======== DATENZEILEN ========

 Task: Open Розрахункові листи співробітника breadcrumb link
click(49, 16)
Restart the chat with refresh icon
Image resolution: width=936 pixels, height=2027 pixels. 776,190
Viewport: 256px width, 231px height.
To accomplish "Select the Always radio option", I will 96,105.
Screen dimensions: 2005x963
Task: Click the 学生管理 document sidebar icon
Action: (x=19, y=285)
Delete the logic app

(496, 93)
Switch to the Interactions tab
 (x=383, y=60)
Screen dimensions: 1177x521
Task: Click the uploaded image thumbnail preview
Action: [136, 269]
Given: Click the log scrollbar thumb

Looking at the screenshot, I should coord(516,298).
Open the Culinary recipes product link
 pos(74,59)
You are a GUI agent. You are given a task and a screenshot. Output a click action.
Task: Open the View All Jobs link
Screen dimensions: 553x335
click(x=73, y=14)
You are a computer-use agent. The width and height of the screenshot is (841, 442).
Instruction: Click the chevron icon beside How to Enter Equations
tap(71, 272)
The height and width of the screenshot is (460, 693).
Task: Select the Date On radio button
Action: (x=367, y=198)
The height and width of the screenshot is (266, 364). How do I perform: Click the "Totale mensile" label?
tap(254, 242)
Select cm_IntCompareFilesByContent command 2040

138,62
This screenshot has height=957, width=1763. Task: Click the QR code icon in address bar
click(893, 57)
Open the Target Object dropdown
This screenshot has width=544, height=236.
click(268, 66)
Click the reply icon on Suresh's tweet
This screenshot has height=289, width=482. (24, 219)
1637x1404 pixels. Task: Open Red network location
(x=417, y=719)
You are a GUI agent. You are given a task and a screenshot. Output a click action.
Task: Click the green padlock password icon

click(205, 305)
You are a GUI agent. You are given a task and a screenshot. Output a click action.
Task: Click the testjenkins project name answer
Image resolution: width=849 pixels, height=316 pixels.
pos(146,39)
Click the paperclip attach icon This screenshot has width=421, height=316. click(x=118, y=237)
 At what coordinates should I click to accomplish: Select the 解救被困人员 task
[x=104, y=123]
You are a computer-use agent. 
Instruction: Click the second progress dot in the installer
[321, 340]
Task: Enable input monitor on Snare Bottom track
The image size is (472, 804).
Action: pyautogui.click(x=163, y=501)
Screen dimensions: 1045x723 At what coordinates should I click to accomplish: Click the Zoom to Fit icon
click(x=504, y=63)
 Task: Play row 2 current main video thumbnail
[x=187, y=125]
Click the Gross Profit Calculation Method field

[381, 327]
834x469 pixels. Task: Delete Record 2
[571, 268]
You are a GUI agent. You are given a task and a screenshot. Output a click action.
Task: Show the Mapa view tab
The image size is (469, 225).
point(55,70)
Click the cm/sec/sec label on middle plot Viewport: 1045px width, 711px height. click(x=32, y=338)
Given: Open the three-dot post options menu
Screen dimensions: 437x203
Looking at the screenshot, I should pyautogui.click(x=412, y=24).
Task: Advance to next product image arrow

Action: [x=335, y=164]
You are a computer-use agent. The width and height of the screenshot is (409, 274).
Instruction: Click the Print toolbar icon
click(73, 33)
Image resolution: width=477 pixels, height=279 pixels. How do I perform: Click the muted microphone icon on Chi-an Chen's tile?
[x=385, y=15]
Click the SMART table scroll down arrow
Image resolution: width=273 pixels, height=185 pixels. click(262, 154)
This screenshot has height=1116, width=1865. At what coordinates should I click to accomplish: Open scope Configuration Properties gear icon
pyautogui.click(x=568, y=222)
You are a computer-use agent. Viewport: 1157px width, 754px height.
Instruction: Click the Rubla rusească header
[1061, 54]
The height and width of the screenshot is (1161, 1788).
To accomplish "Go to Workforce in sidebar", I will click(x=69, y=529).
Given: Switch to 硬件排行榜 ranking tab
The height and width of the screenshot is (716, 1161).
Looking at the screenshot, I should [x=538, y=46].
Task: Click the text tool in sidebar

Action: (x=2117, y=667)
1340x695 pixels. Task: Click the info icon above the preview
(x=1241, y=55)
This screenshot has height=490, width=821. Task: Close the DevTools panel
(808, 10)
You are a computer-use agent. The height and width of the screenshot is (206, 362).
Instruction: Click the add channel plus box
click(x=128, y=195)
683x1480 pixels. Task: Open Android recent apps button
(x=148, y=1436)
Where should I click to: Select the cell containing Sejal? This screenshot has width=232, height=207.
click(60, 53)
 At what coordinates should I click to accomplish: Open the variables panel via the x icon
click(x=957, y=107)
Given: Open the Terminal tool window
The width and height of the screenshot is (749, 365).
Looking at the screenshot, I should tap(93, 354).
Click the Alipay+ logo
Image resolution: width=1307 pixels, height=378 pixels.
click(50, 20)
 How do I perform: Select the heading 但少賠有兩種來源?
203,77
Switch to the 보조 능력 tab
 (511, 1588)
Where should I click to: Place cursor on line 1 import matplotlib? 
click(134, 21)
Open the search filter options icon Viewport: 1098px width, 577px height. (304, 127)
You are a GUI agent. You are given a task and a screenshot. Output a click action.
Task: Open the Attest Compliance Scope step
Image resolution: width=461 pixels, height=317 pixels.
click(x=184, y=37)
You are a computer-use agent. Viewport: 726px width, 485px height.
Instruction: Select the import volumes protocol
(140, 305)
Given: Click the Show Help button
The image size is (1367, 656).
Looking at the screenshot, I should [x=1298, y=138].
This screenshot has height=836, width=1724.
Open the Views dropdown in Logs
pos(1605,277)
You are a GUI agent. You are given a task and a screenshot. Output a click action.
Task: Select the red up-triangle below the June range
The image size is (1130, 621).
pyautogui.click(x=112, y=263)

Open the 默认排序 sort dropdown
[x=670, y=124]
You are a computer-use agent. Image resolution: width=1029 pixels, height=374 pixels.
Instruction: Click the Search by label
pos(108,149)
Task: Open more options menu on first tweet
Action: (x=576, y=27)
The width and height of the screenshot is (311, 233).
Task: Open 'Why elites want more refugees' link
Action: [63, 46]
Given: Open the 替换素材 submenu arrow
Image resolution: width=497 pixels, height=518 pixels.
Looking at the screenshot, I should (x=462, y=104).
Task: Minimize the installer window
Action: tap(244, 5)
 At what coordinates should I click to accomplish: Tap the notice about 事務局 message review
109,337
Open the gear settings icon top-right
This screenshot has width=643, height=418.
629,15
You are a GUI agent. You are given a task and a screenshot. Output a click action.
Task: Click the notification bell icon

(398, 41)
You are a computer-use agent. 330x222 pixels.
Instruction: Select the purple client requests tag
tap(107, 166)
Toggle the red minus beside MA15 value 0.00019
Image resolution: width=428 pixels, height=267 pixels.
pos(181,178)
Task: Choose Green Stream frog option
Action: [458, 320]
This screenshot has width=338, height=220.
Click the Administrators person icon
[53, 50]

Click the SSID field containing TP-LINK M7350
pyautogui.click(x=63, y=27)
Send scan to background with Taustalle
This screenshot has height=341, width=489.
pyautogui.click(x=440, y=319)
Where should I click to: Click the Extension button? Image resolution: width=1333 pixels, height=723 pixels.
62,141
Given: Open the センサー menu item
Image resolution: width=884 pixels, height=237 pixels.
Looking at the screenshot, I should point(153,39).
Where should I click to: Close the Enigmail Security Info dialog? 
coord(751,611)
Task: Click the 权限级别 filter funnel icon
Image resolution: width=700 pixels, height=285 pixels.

========

Wie lauten alle Einträge oben, wenn du sie aktualisierst, indem du „GUI agent“ durch „UI agent“ ersetzt und sonst nichts änderst?

**LÖSUNG DAZU**
 Task: Open Розрахункові листи співробітника breadcrumb link
click(49, 16)
Restart the chat with refresh icon
Image resolution: width=936 pixels, height=2027 pixels. 776,190
Viewport: 256px width, 231px height.
To accomplish "Select the Always radio option", I will 96,105.
Screen dimensions: 2005x963
Task: Click the 学生管理 document sidebar icon
Action: (x=19, y=285)
Delete the logic app

(496, 93)
Switch to the Interactions tab
 (x=383, y=60)
Screen dimensions: 1177x521
Task: Click the uploaded image thumbnail preview
Action: [136, 269]
Given: Click the log scrollbar thumb

Looking at the screenshot, I should coord(516,298).
Open the Culinary recipes product link
 pos(74,59)
You are a UI agent. You are given a task and a screenshot. Output a click action.
Task: Open the View All Jobs link
Screen dimensions: 553x335
click(x=73, y=14)
You are a computer-use agent. The width and height of the screenshot is (841, 442).
Instruction: Click the chevron icon beside How to Enter Equations
tap(71, 272)
The height and width of the screenshot is (460, 693).
Task: Select the Date On radio button
Action: (x=367, y=198)
The height and width of the screenshot is (266, 364). How do I perform: Click the "Totale mensile" label?
tap(254, 242)
Select cm_IntCompareFilesByContent command 2040

138,62
This screenshot has height=957, width=1763. Task: Click the QR code icon in address bar
click(893, 57)
Open the Target Object dropdown
This screenshot has width=544, height=236.
click(268, 66)
Click the reply icon on Suresh's tweet
This screenshot has height=289, width=482. (24, 219)
1637x1404 pixels. Task: Open Red network location
(x=417, y=719)
You are a UI agent. You are given a task and a screenshot. Output a click action.
Task: Click the green padlock password icon

click(205, 305)
You are a UI agent. You are given a task and a screenshot. Output a click action.
Task: Click the testjenkins project name answer
Image resolution: width=849 pixels, height=316 pixels.
pos(146,39)
Click the paperclip attach icon This screenshot has width=421, height=316. click(x=118, y=237)
 At what coordinates should I click to accomplish: Select the 解救被困人员 task
[x=104, y=123]
You are a computer-use agent. 
Instruction: Click the second progress dot in the installer
[321, 340]
Task: Enable input monitor on Snare Bottom track
The image size is (472, 804).
Action: pyautogui.click(x=163, y=501)
Screen dimensions: 1045x723 At what coordinates should I click to accomplish: Click the Zoom to Fit icon
click(x=504, y=63)
 Task: Play row 2 current main video thumbnail
[x=187, y=125]
Click the Gross Profit Calculation Method field

[381, 327]
834x469 pixels. Task: Delete Record 2
[571, 268]
You are a UI agent. You are given a task and a screenshot. Output a click action.
Task: Show the Mapa view tab
The image size is (469, 225).
point(55,70)
Click the cm/sec/sec label on middle plot Viewport: 1045px width, 711px height. click(x=32, y=338)
Given: Open the three-dot post options menu
Screen dimensions: 437x203
Looking at the screenshot, I should pyautogui.click(x=412, y=24).
Task: Advance to next product image arrow

Action: [x=335, y=164]
You are a computer-use agent. The width and height of the screenshot is (409, 274).
Instruction: Click the Print toolbar icon
click(73, 33)
Image resolution: width=477 pixels, height=279 pixels. How do I perform: Click the muted microphone icon on Chi-an Chen's tile?
[x=385, y=15]
Click the SMART table scroll down arrow
Image resolution: width=273 pixels, height=185 pixels. click(262, 154)
This screenshot has height=1116, width=1865. At what coordinates should I click to accomplish: Open scope Configuration Properties gear icon
pyautogui.click(x=568, y=222)
You are a computer-use agent. Viewport: 1157px width, 754px height.
Instruction: Click the Rubla rusească header
[1061, 54]
The height and width of the screenshot is (1161, 1788).
To accomplish "Go to Workforce in sidebar", I will click(x=69, y=529).
Given: Switch to 硬件排行榜 ranking tab
The height and width of the screenshot is (716, 1161).
Looking at the screenshot, I should [x=538, y=46].
Task: Click the text tool in sidebar

Action: (x=2117, y=667)
1340x695 pixels. Task: Click the info icon above the preview
(x=1241, y=55)
This screenshot has height=490, width=821. Task: Close the DevTools panel
(808, 10)
You are a computer-use agent. The height and width of the screenshot is (206, 362).
Instruction: Click the add channel plus box
click(x=128, y=195)
683x1480 pixels. Task: Open Android recent apps button
(x=148, y=1436)
Where should I click to: Select the cell containing Sejal? This screenshot has width=232, height=207.
click(60, 53)
 At what coordinates should I click to accomplish: Open the variables panel via the x icon
click(x=957, y=107)
Given: Open the Terminal tool window
The width and height of the screenshot is (749, 365).
Looking at the screenshot, I should tap(93, 354).
Click the Alipay+ logo
Image resolution: width=1307 pixels, height=378 pixels.
click(50, 20)
 How do I perform: Select the heading 但少賠有兩種來源?
203,77
Switch to the 보조 능력 tab
 (511, 1588)
Where should I click to: Place cursor on line 1 import matplotlib? 
click(134, 21)
Open the search filter options icon Viewport: 1098px width, 577px height. (304, 127)
You are a UI agent. You are given a task and a screenshot. Output a click action.
Task: Open the Attest Compliance Scope step
Image resolution: width=461 pixels, height=317 pixels.
click(x=184, y=37)
You are a computer-use agent. Viewport: 726px width, 485px height.
Instruction: Select the import volumes protocol
(140, 305)
Given: Click the Show Help button
The image size is (1367, 656).
Looking at the screenshot, I should [x=1298, y=138].
This screenshot has height=836, width=1724.
Open the Views dropdown in Logs
pos(1605,277)
You are a UI agent. You are given a task and a screenshot. Output a click action.
Task: Select the red up-triangle below the June range
The image size is (1130, 621).
pyautogui.click(x=112, y=263)

Open the 默认排序 sort dropdown
[x=670, y=124]
You are a computer-use agent. Image resolution: width=1029 pixels, height=374 pixels.
Instruction: Click the Search by label
pos(108,149)
Task: Open more options menu on first tweet
Action: (x=576, y=27)
The width and height of the screenshot is (311, 233).
Task: Open 'Why elites want more refugees' link
Action: [63, 46]
Given: Open the 替换素材 submenu arrow
Image resolution: width=497 pixels, height=518 pixels.
Looking at the screenshot, I should (x=462, y=104).
Task: Minimize the installer window
Action: tap(244, 5)
 At what coordinates should I click to accomplish: Tap the notice about 事務局 message review
109,337
Open the gear settings icon top-right
This screenshot has width=643, height=418.
629,15
You are a UI agent. You are given a task and a screenshot. Output a click action.
Task: Click the notification bell icon

(398, 41)
You are a computer-use agent. 330x222 pixels.
Instruction: Select the purple client requests tag
tap(107, 166)
Toggle the red minus beside MA15 value 0.00019
Image resolution: width=428 pixels, height=267 pixels.
pos(181,178)
Task: Choose Green Stream frog option
Action: [458, 320]
This screenshot has width=338, height=220.
Click the Administrators person icon
[53, 50]

Click the SSID field containing TP-LINK M7350
pyautogui.click(x=63, y=27)
Send scan to background with Taustalle
This screenshot has height=341, width=489.
pyautogui.click(x=440, y=319)
Where should I click to: Click the Extension button? Image resolution: width=1333 pixels, height=723 pixels.
62,141
Given: Open the センサー menu item
Image resolution: width=884 pixels, height=237 pixels.
Looking at the screenshot, I should point(153,39).
Where should I click to: Close the Enigmail Security Info dialog? 
coord(751,611)
Task: Click the 权限级别 filter funnel icon
Image resolution: width=700 pixels, height=285 pixels.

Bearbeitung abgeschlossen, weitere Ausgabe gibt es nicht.